Another, and more likely, suggestion made by the National Portrait Gallery is that the lady may be Anne Lovell nee Ashby. The rationale for this suggestion comes from the presence of the very perky pet squirrel in the portrait. Holbein portrayed monkeys and even a marmoset as well as falcons in his portraits. Not that there was anything new about being painted with your pet – think of Leonardo Da Vinci’s portrait of the girl with her pet ermine. The squirrel may indeed just be a pet in the picture for a bit of foreground interest. Apparently they were popular from medieval times onwards but this is a sixteenth century portrait and symbolism was important.

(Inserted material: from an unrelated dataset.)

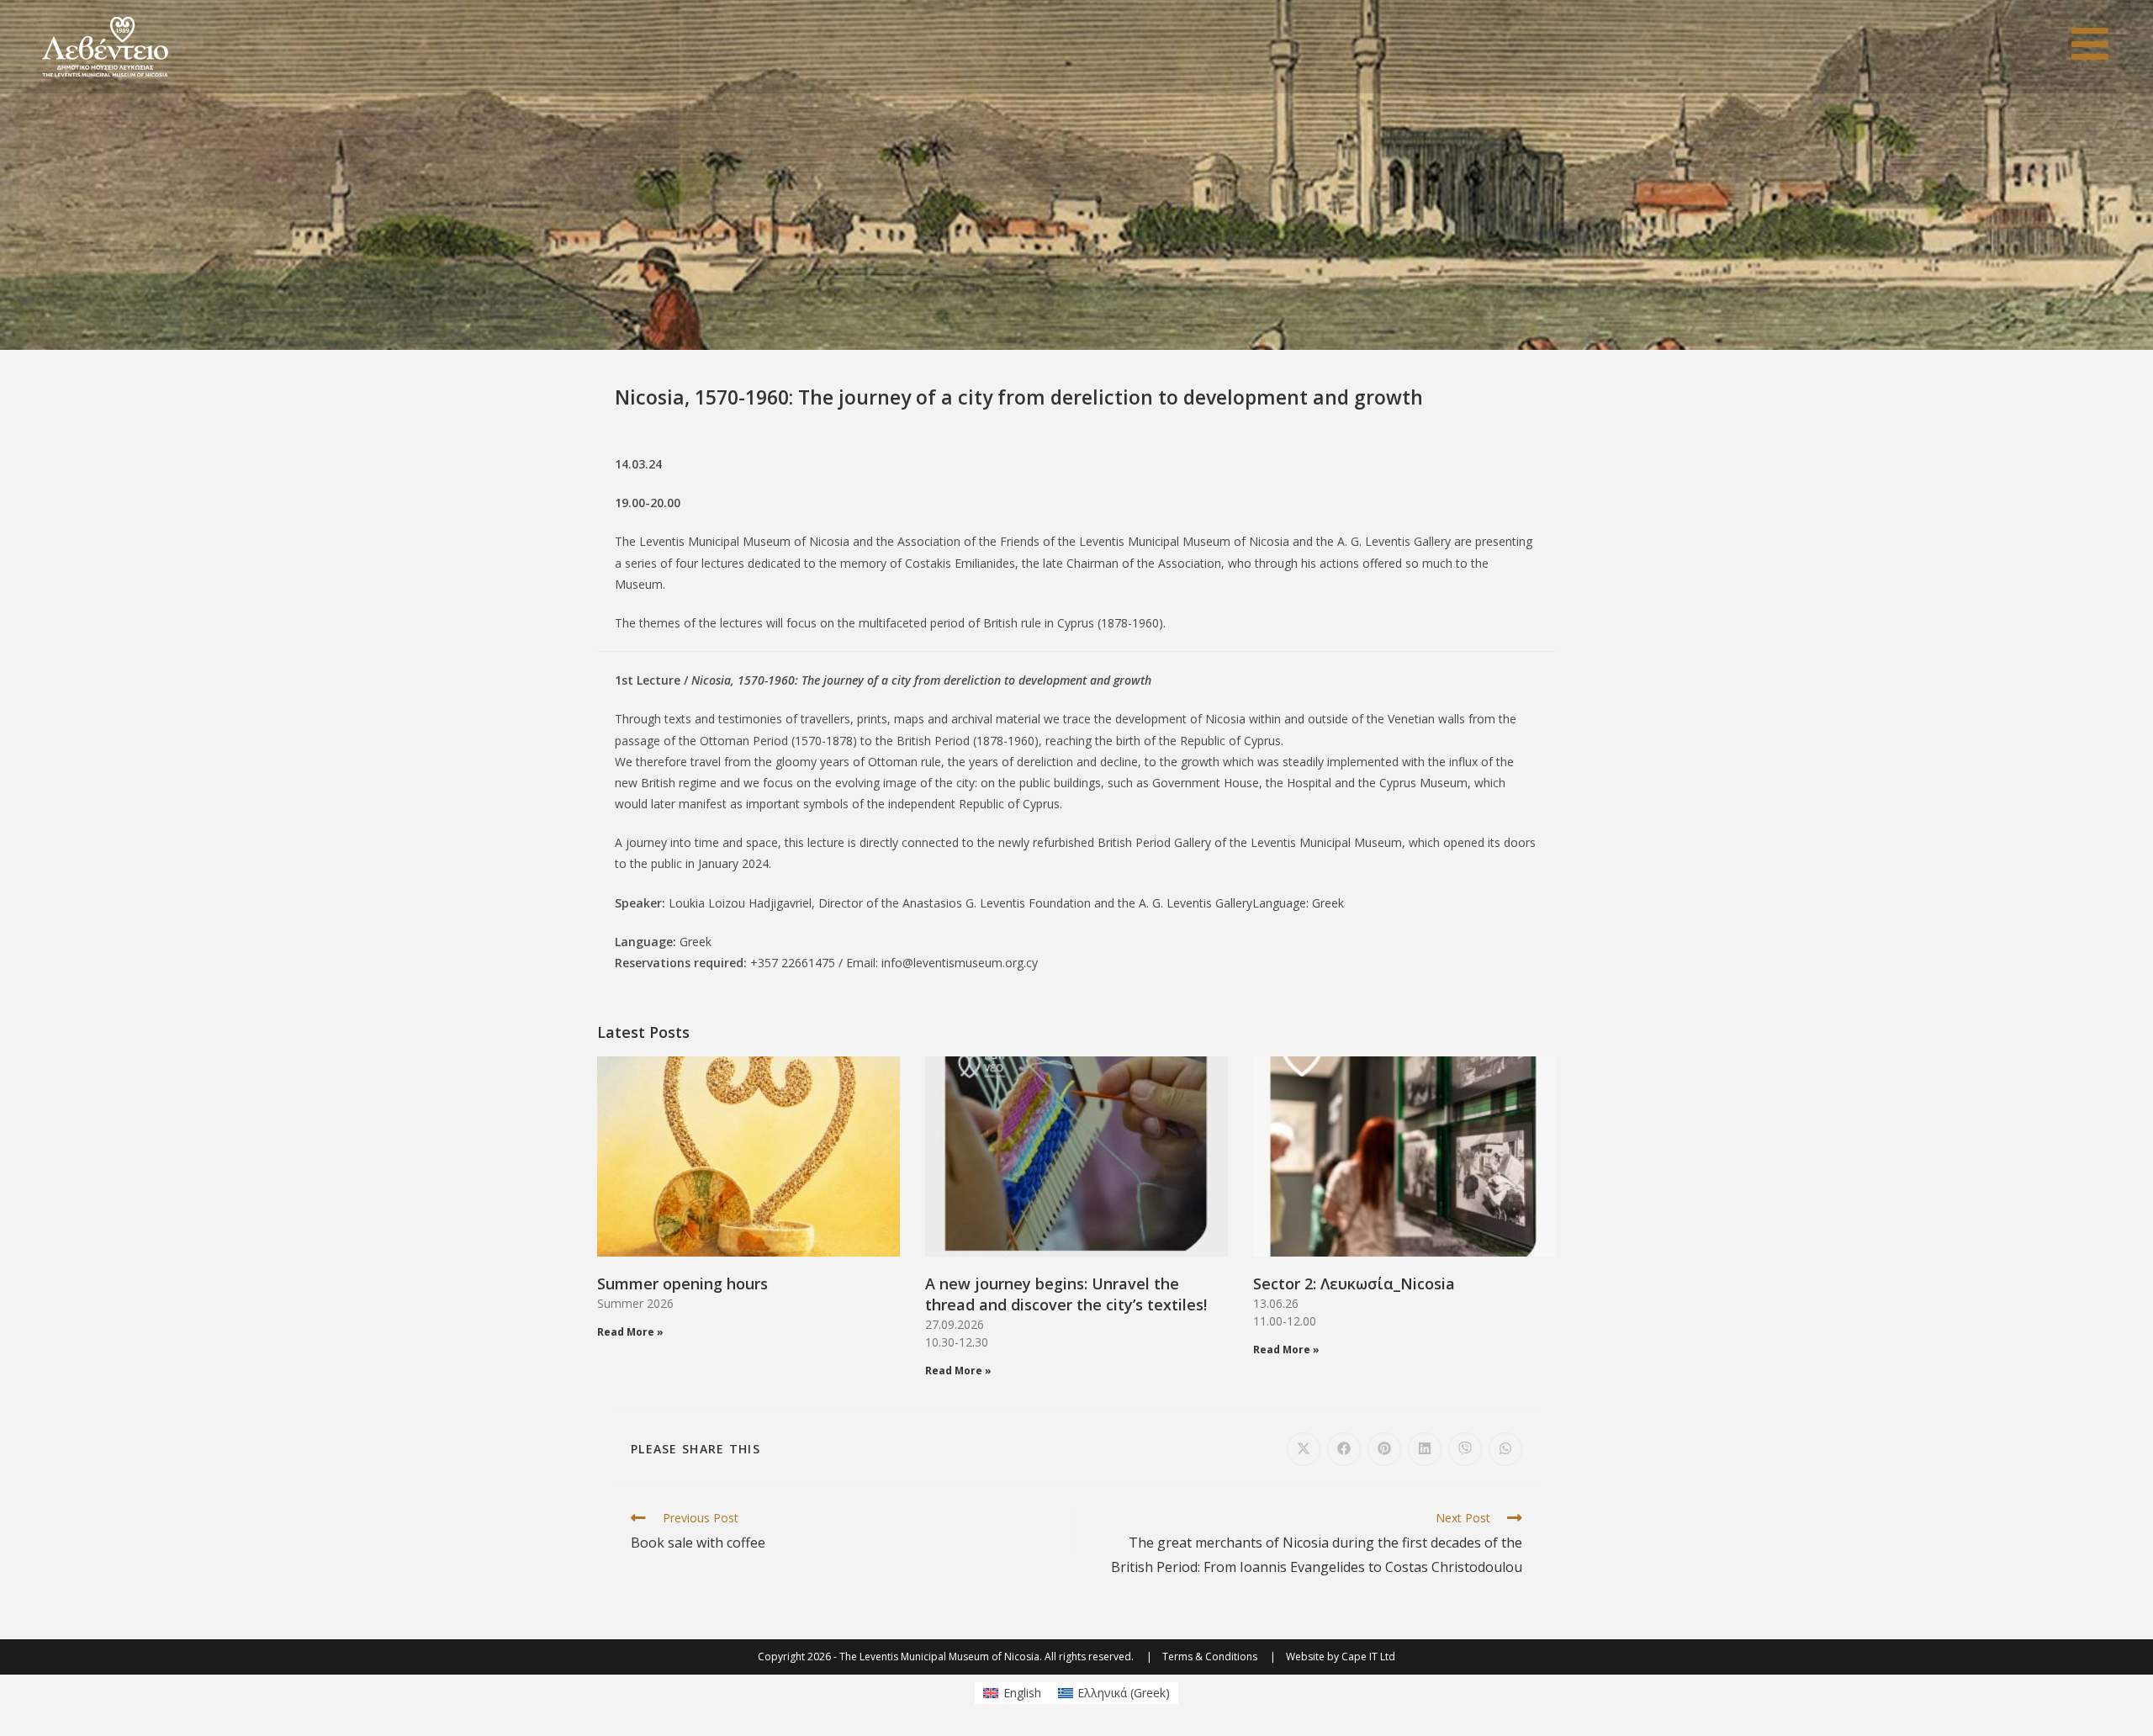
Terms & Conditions (1209, 1656)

Anne and Francis were only recently married when Holbein came to England. It is possible that the picture is one of a pair of husband and wife but that the husband has gone astray. So is the portrait a celebration of marriage? Of inheritance? Or something else? Once again history in it’s many guises offers some tantalising insights but leaves much of the story untold. We do know that Anne was dead by 1539 and that Francis remarried to a woman called Elizabeth but of Anne we know very little other than what she looked like.
According to Time Out this picture is number thirty-one on the hundred best paintings to see in London. It is certainly an opportunity to admire the way that Holbein creates texture not only in the textiles but also in the squirrel which looks as though it is about to leap off the oak board upon which it is painted.